Verkehrte Welt in Sunrise: In den ersten beiden Duellen der Playoff-Serie zwischen den Florida Panthers und den New York Islanders im BB&T Center stand das jeweils spielbestimmende Team nach 60 Minuten mit leeren Händen da.

Beim Auftakt am Mittwoch (Ortszeit) lautete das Schussverhältnis 46-26 zugunsten der Panthers. Im Endresultat spiegelte sich das deutliche Chancenplus jedoch in keinster Weise wider. Ein 4-5 aus Sicht der Gastgeber trugen die Punktezähler in der entsprechenden Rubrik des Spielberichtsbogens ein.

Im zweiten Match lief es genau umgekehrt. Diesmal zeigten sich die Islanders entschlossener in der Offensive. Aber auch ihnen gelang es nicht, ihren Vorteil an abgegebenen Torschüssen (42-31) in genügend Zählbares umzumünzen. Florida erwies sich dabei als effektiver und durfte sich deshalb nach der Schlusssirene zu Recht über einen 3-1-Erfolg freuen.

Islanders Coach Jack Capuano kann mit dem 1-1 nach zwei Begegnungen jedoch gut leben. Zumindest einmal den Heimvorteil der Panthers zu knacken, lautete seine Vorgabe vor der Dienstreise nach Florida – und die haben seine Schützlinge erfüllt. "Wir haben heute so gespielt, wie es sein muss. Aber leider hat das auch der Panthers-Goalie mit etlichen Glanzparaden als es darauf ankam", sagte der New Yorker Übungsleiter nach der Niederlage am zweiten Playoff-Abend im Sunshine-State.

Die Offensive der Islanders galt über weite Strecken der Hauptrunde als Problemzone.
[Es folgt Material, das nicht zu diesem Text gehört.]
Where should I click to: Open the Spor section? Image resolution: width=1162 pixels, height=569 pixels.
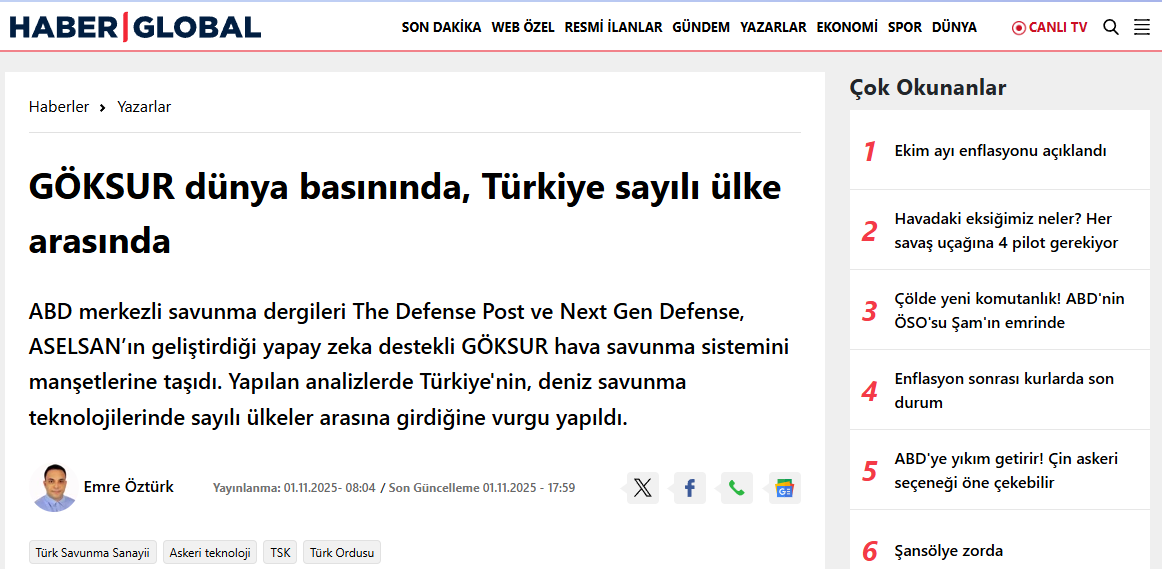tap(904, 28)
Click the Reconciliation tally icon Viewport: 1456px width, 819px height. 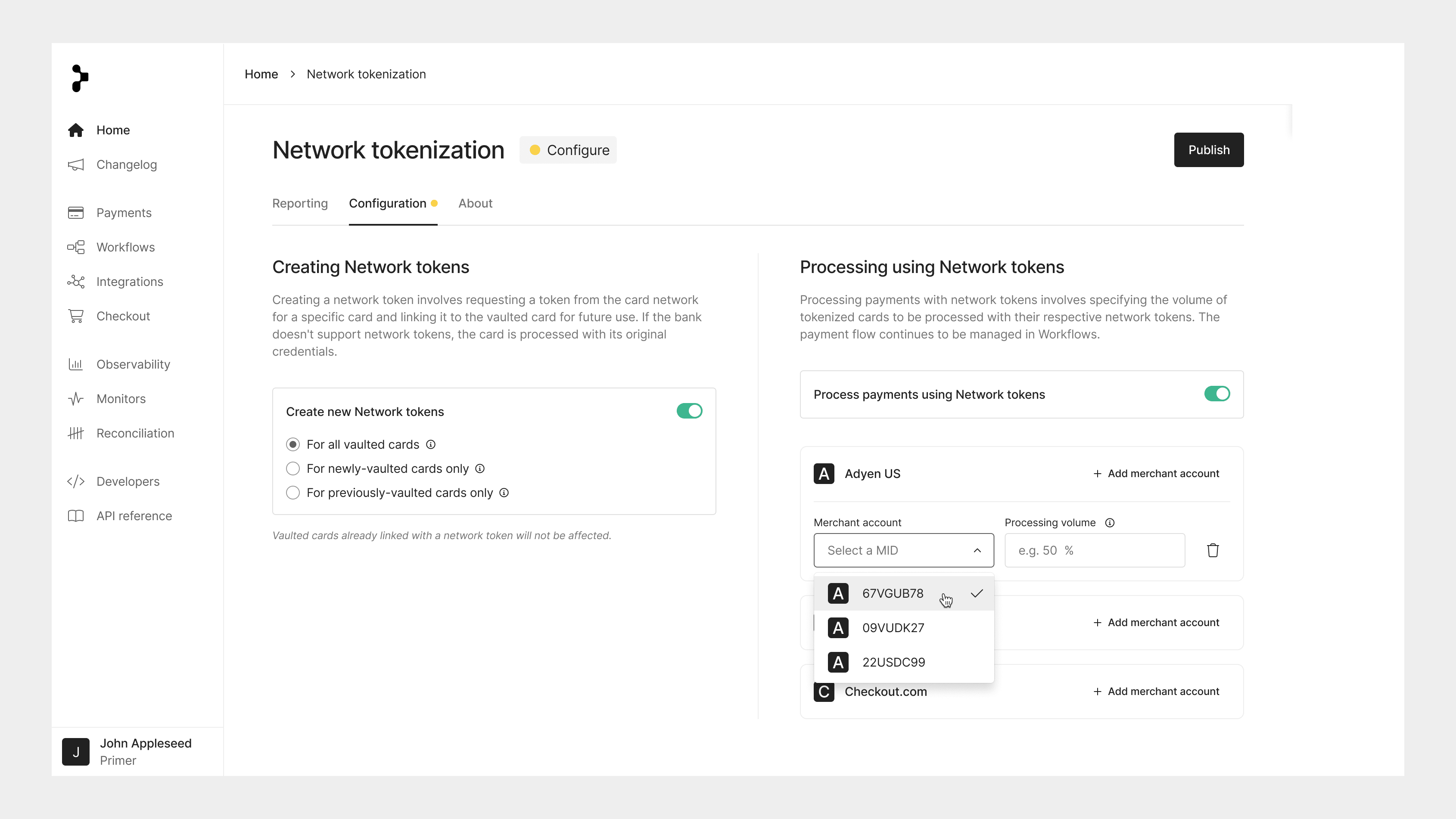(76, 433)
Um seinem Sturm - gerade auch im Hinblick auf die Playoffs - mehr Wirkung zu verleihen, tüftelte Capuano vorigen Monat einen Plan aus. Er stellte seinen bis dato besten defensiven Center Frans Nielsen als Linksaußen in die Reihe von Kapitän und Top-Scorer John Tavares. An dessen rechte Seite beorderte er Kyle Okposo. "Nach einem Durchhänger vor ein paar Wochen haben wir uns auf mein Betreiben hin entschlossen, eine Reihe mit den Stärksten zu bilden", erläuterte Capuano die Maßnahme. Das Manöver hat Wirkung gezeigt, zum Ende der Hauptrunde und nun in den Playoffs. In den beiden Partien der Auftaktrunde gegen die Panthers kam das Trio Nielsen, Tavares, Okposo auf stattliche neun Punkte.

Eine überragende und eine gute Leistung bot Islanders-Goalie Thomas Greiss bei seinen Auftritten. Beim Sieg zum Auftakt musste er zwar viermal hinter sich greifen, glänzte aber dennoch mit 42 abgewehrten Schüssen. Der spektakulärste Save gelang ihm Sekunden vor Schluss gegen Panthers-Superstar Jaromir Jagr. Mit einer akrobatischen Grätsche wehrte er dessen Schuss aus kurzer Distanz ab und rettete den Sieg über die Zeit. "Es hat Spaß gemacht", lautete sein Fazit nach seinem Startdebüt in einem Playoff-Match. In der zweiten Partie am Freitag hielt Greiss 26 Schüsse. An den drei Gegentoren traf ihn keine Schuld.

Während der Angriff der Islanders als wettbewerbstauglich für die Playoffs einzustufen ist, bedarf es im Abwehrverhalten einer deutlichen Leistungssteigerung. Die Islanders ließen in beiden Begegnungen zu viele Chancen der Panthers zu, von denen sieben zu Treffern führten. Nicht jedes Mal wird das Team wie am Mittwoch in der Lage sein, vorne ein Tor mehr zu schießen als man hinten kassiert. Womöglich gelingt Coach Capuano ein weiterer erfolgreicher Griff in die Trickkiste. Nötig wäre er. Denn mit einem Gegentorschnitt von 3,5 pro Spiel wie im Moment dürfte es schwer werden, sich für die nächste Runde zu qualifizieren.

Die Panthers ihrerseits hatten die Auftaktpleite vom Mittwoch gut verdaut. Goalie Roberto Luongo steigerte sich nach seiner mäßigen Darbietung beim 4-5 und überzeugte beim Sieg am Freitag mit 41 Saves. Nur dreieinhalb Minuten fehlten ihm zum Shutout.

Im Angriff sorgte einmal mehr die Reihe mit Reilly Smith, Nick Bjugstad und Jussi Jokinen mächtig für Betrieb vor dem Tor der Islanders. Elf Punkte erzielten sie in den beiden bisherigen Vergleichen. Da nimmt sich die Bilanz der Angriffsformation Jaromir Jagr, Aleksander Barkov und Jonathan Huberdeau mit zwei Punkten geradezu bescheiden aus. Jagr, sonst ein Freund des gepflegten Abschlusses, wartet übrigens schon seit 33 Playoff-Einsätzen auf einen Torerfolg. Die nächste Gelegenheit bietet sich ihm am Sonntag in New York. Dann findet das erste Playoff-Spiel im Barclays Center in Brooklyn statt, das seit dieser Saison die neue Heimstätte der Islanders ist.